The soaring price of residential real estate is one of the biggest impediments to Vancouver’s economy, and could weigh on future business growth and formation, says a prominent local economist.
“How do you grow a global-scale company in Metro Vancouver if your employees, particularly your employees in the age where they start families, can’t afford to live here?” said Jock Finlayson, vice-president and chief policy officer for the Business Council of BC.
“Looking ahead I am fearful of a hollowing out of corporate Vancouver.”
Vancouver falls squarely in the middle of the pack when it comes to economic performance, according to a report comparing Vancouver to 20 other cities in Canada and around the world. Vancouver comes in ninth on economic benchmarks and seventh on social factors. The Conference Board of Canada report was commissioned by the Greater Vancouver Board of Trade (GVBOT).
While Vancouver scores high on quality of life, housing affordability is a big negative. The city also scores low on income levels, labour productivity and the size and number of head offices.
On the upside are trade-oriented infrastructure such as the port and Vancouver International Airport; Vancouver’s Pacific Rim location; a relatively high proportion of residents who are foreign-born; and low office rents. The report uses data available up to 2014.
The analysis shows that “we’re a middling performer. We’re neither outstanding or abysmal,” said Finlayson, who consulted on the report.
“We fall down on what I would call some of the core economic measures: productivity, incomes, productivity growth over time, and we fall down on housing prices.”
The report shows that while Vancouver lags behind non-Canadian cities in proportion of people aged 25-34, it has the highest proportion of young residents among Canadian cities.
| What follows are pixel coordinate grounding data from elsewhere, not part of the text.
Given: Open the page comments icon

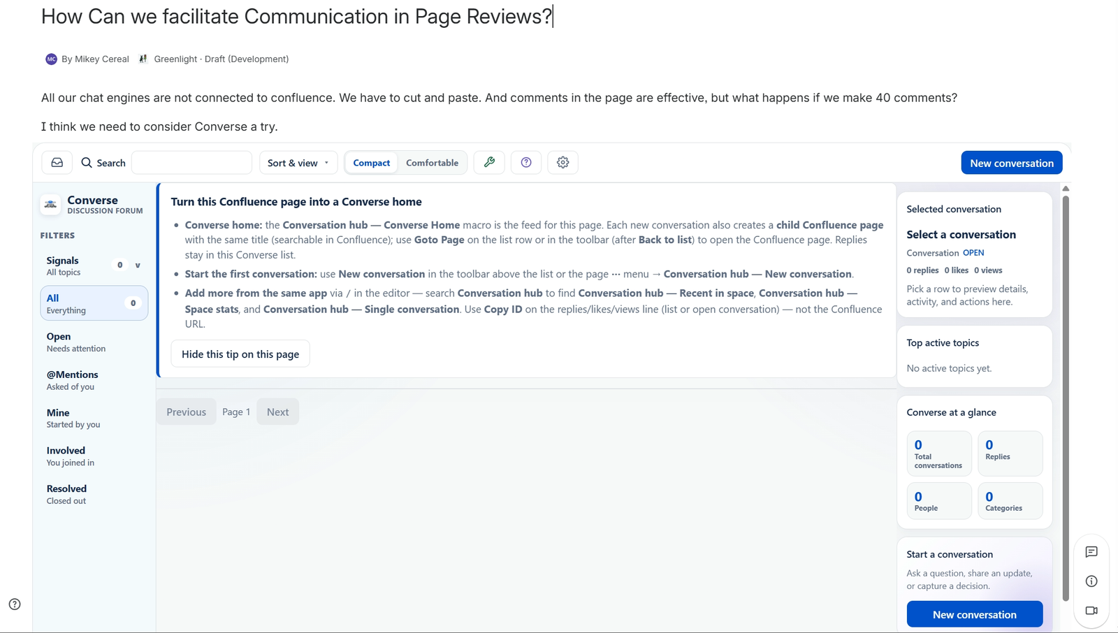Looking at the screenshot, I should (1091, 552).
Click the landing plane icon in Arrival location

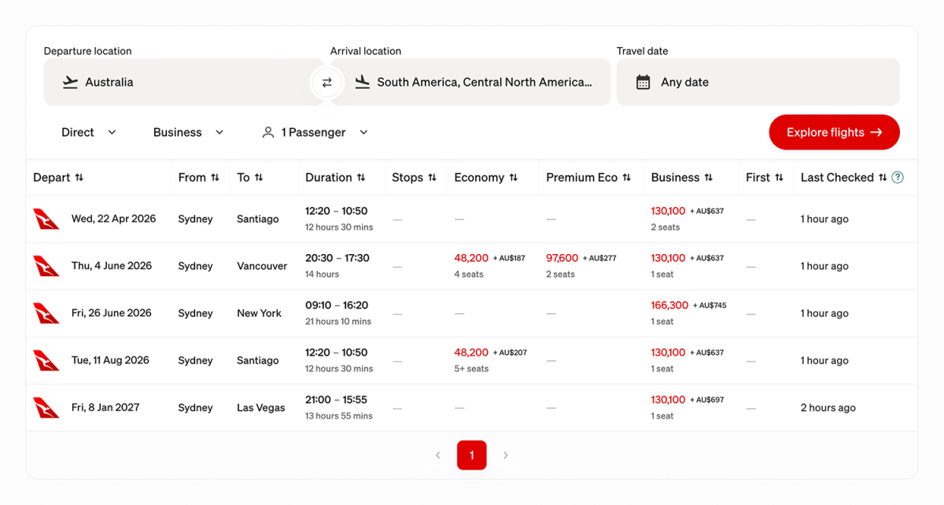click(x=362, y=83)
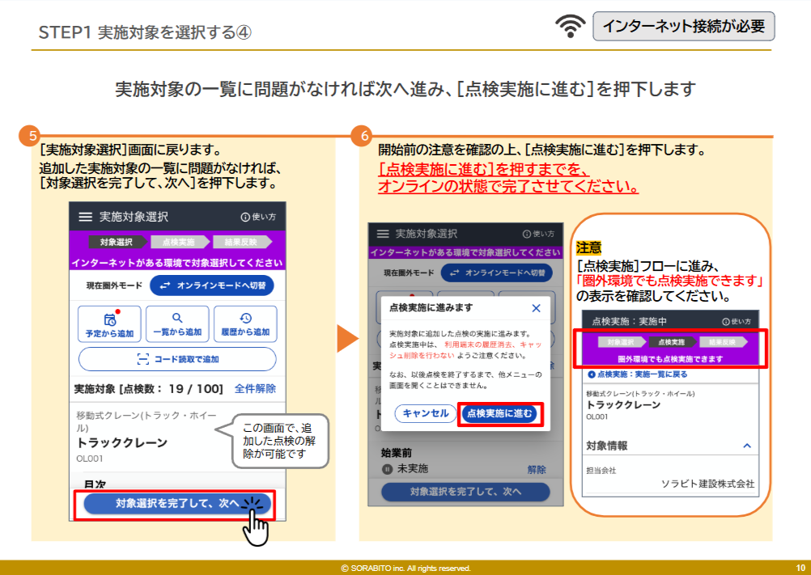Click 使い方 help icon in step 5 screen

click(258, 217)
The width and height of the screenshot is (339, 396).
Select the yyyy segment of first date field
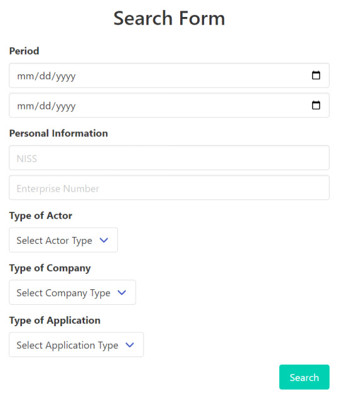pos(66,76)
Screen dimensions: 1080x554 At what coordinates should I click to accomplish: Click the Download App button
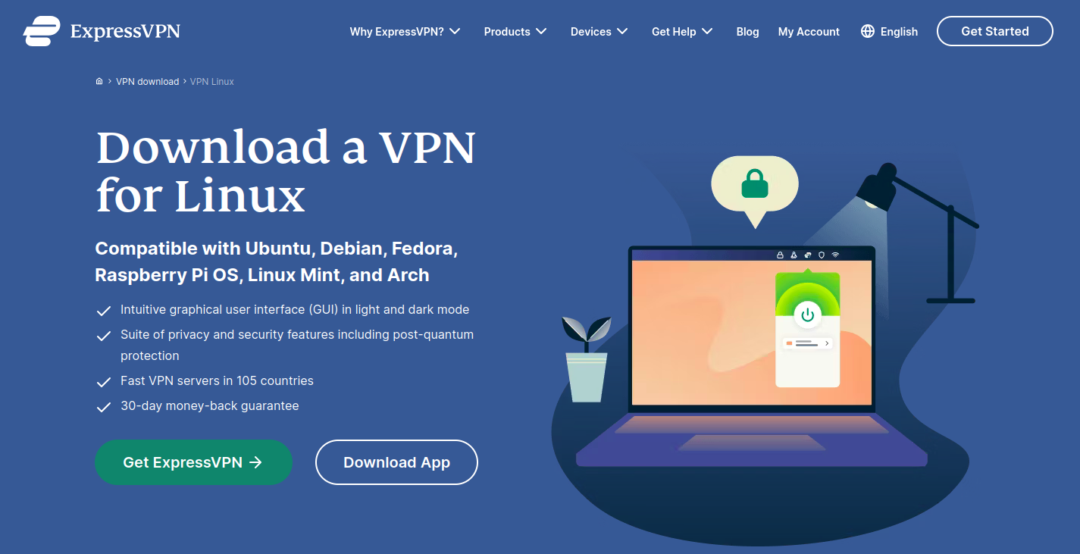point(396,462)
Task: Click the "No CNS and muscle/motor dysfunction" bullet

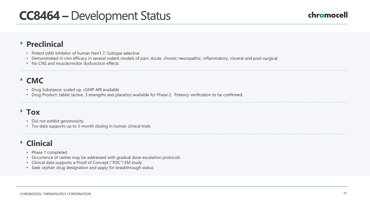Action: tap(74, 63)
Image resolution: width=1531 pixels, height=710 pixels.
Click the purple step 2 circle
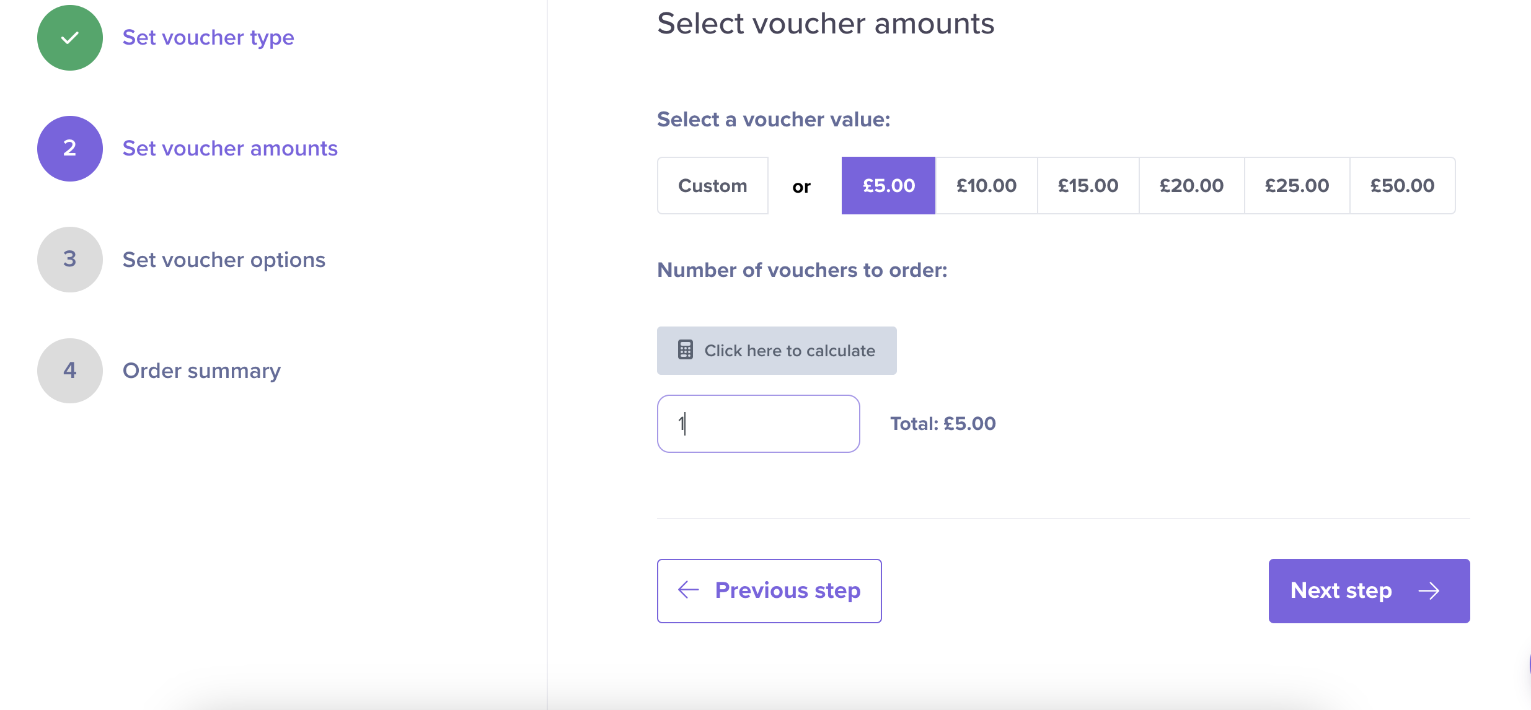point(70,149)
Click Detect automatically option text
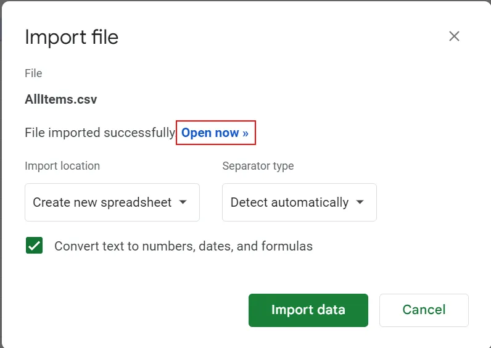This screenshot has width=491, height=348. point(289,202)
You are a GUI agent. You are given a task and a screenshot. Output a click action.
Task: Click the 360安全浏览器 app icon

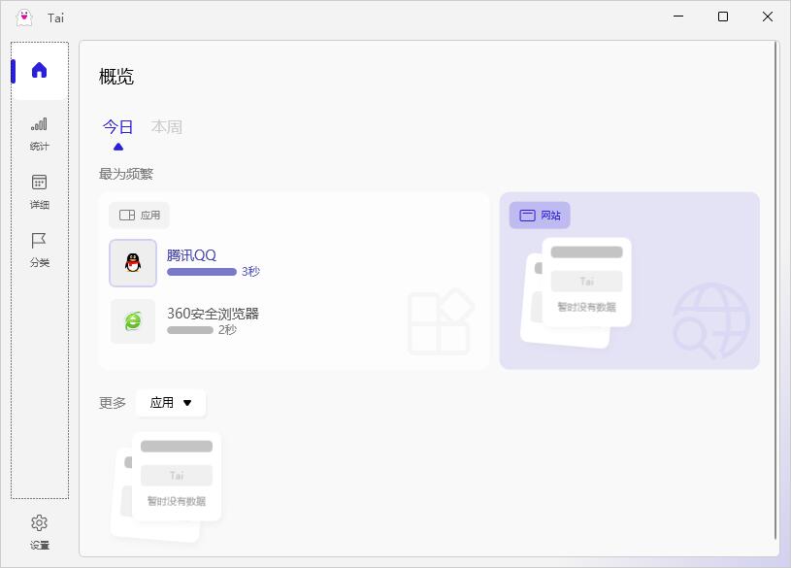point(133,321)
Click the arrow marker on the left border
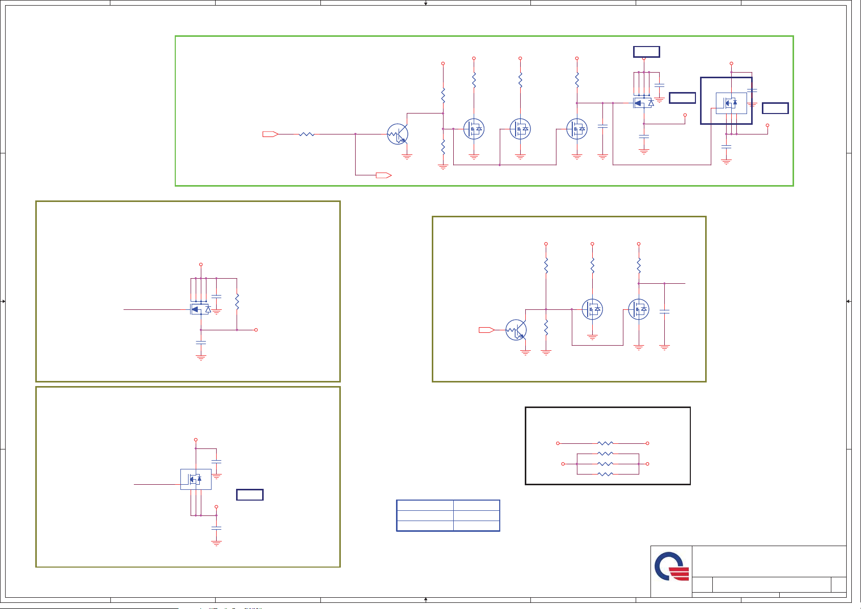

While multiple reports and polls have mulled the fate of millennials in Vancouver, the bigger question is what happens when those young workers mature and have families of their own, said Andy Yan, acting director of the city program at Simon Fraser University. While school enrolment numbers in Vancouver have been steadily falling, Surrey schools are bursting at the seams.
“The real important construct when looking at regions is class mobility, that you can arrive with $200 from Italy, Hong Kong or wherever and be able to build a life for you and your family and you’ll be able to feel a security of tenure to settle in the region,” Yan said.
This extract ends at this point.